From within the $LANDDAROOT
directory, copy the setup_container.sh
script out of the container.
singularity exec -H $PWD $img cp -r /opt/land-DA_workflow/setup_container.sh .
The setup_container.sh
script should now be in the $LANDDAROOT
directory. If for some reason, the previous command was unsuccessful, users may try a version of the following command instead:
singularity exec -B /<local_base_dir>:/<container_dir> $img cp -r /opt/land-DA_workflow/setup_container.sh .
where <local_base_dir>
and <container_dir>
are replaced with a top-level directory on the local system and in the container, respectively. Additional directories can be bound by adding another -B /<local_base_dir>:/<container_dir>
argument before the container location ($img
). Note that if previous steps included a sudo
command, sudo
may be required in front of this command.
Note
Sometimes binding directories with different names can cause problems. In general, it is recommended that the local base directory and the container directory have the same name. For example, if the host system’s top-level directory is /user1234
, the user may want to convert the .img
file to a writable sandbox and create a user1234
directory in the sandbox to bind to.
Run the setup_container.sh
script with the proper arguments. Ensure LANDDA_INPUTS
variable is set before running this script.

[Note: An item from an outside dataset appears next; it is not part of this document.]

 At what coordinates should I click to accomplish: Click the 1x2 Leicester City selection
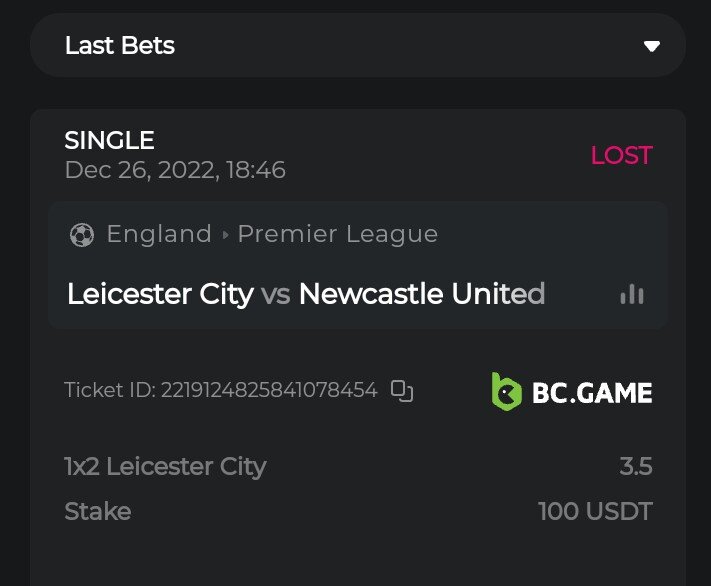point(165,466)
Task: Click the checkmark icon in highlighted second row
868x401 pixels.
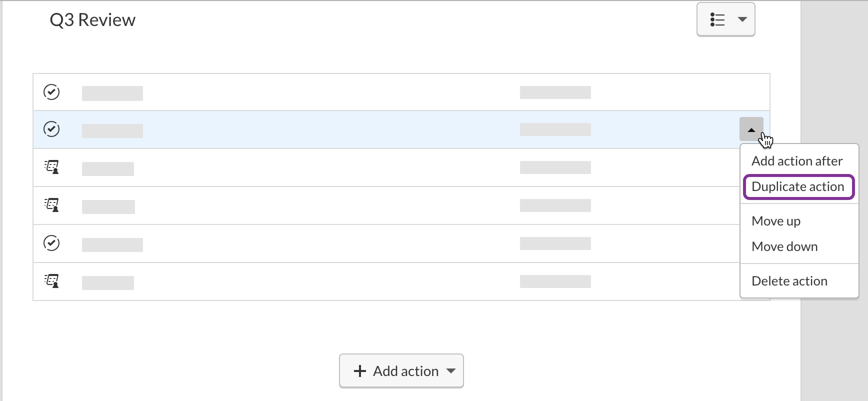Action: (52, 129)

./setup_container.sh -c=<compiler> -m=<mpi_implementation> -i=$img
where:
-c
is the compiler on the user’s local machine (e.g.,intel/2022.1.2
)
-m
is the MPI on the user’s local machine (e.g.,impi/2022.1.2
)
-i
is the full path to the container image ( e.g.,$LANDDAROOT/ubuntu22.04-intel-landda-release-public-v2.0.0.img
).
When using a Singularity container, Intel compilers and Intel MPI (preferably 2020 versions or newer) need to be available on the host system to properly launch MPI jobs. Generally, this is accomplished by loading a module with a recent Intel compiler and then loading the corresponding Intel MPI.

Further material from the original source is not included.